RL-ENV-ADA - Environment Models
Ver. 1.0.2 (2023-03-10)
This module provides model classes for adaptive environment models.
- class mlpro.rl.models_env_ada.AFctBase(p_afct_cls, p_state_space: ~mlpro.bf.math.basics.MSpace, p_action_space: ~mlpro.bf.math.basics.MSpace, p_input_space_cls=<class 'mlpro.bf.math.basics.ESpace'>, p_output_space_cls=<class 'mlpro.bf.math.basics.ESpace'>, p_output_elem_cls=<class 'mlpro.bf.math.basics.Element'>, p_threshold=0, p_buffer_size=0, p_ada: bool = True, p_visualize: bool = False, p_logging=True, **p_kwargs)
Bases:
Model
Base class for all special adaptive functions (state transition, reward, success, broken).
- Parameters:
p_afct_cls – Adaptive function class (compatible to class mlpro.sl.SLAdaptiveFunction)

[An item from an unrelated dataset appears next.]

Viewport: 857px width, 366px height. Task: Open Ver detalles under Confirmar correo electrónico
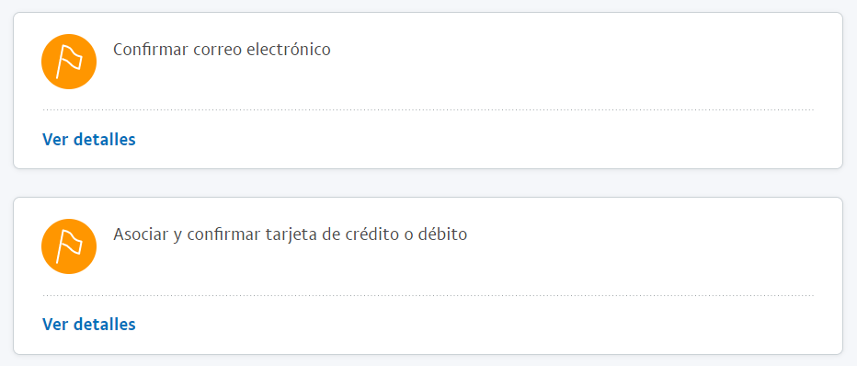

p_state_space (MSpace) – State space of an environment or observation space of an agent
p_action_space (MSpace) – Action space of an environment or agent
p_input_space_cls – Space class that is used for the generated input space of the embedded adaptive function (compatible to class MSpace)
p_output_space_cls – Space class that is used for the generated output space of the embedded adaptive function (compatible to class MSpace)
p_output_elem_cls – Output element class (compatible to/inherited from class Element)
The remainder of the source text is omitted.